*Task item*
Only the lines from the line containing "Screen dimensions: 1349x597" to the end of the records, both included, belong in the answer, copied exactly.

*Pixel coordinate grounding data*
▬▬▬▬▬▬
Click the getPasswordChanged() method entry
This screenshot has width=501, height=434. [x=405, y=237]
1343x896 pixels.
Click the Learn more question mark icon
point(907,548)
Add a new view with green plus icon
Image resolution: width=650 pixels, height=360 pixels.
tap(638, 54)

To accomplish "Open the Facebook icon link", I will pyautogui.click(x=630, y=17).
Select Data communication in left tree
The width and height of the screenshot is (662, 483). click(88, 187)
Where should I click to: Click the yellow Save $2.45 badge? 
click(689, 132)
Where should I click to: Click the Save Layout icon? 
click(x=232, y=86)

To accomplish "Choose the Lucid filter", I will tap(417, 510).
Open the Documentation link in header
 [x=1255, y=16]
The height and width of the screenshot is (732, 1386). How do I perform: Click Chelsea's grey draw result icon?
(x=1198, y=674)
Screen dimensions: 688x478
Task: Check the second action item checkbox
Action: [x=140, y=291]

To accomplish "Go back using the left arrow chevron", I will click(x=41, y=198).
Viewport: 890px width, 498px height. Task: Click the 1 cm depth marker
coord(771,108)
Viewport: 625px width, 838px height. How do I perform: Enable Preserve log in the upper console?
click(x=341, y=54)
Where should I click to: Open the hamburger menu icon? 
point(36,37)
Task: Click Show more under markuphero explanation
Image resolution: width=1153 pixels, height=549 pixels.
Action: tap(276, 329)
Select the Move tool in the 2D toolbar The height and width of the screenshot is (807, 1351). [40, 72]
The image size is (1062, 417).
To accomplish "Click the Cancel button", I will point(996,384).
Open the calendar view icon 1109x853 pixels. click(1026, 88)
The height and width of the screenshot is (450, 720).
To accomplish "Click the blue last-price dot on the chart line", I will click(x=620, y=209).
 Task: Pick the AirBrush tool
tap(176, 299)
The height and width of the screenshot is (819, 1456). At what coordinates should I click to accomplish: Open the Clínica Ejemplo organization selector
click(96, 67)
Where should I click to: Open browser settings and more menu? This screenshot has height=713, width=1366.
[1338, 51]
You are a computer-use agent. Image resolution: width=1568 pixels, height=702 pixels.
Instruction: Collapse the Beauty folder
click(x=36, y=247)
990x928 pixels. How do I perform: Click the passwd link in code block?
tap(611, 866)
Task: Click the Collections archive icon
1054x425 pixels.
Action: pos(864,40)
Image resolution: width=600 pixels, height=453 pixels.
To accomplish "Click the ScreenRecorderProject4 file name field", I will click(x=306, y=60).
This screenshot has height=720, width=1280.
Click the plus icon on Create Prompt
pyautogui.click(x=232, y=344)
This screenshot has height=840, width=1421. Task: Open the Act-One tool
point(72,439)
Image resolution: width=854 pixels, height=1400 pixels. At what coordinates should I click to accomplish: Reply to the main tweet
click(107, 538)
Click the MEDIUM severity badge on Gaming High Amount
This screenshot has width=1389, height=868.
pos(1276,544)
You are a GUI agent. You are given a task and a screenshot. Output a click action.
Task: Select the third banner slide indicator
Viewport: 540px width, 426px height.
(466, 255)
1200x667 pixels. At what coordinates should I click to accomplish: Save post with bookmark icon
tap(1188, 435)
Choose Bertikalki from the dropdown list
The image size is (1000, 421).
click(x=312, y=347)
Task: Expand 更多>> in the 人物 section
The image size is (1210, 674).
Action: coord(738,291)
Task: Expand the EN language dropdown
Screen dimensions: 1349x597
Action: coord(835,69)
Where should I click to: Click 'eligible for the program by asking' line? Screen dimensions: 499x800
▬▬▬▬▬▬
*Your response*
Screen dimensions: 1349x597
Action: coord(835,69)
Where should I click to: Click 'eligible for the program by asking' line? Screen dimensions: 499x800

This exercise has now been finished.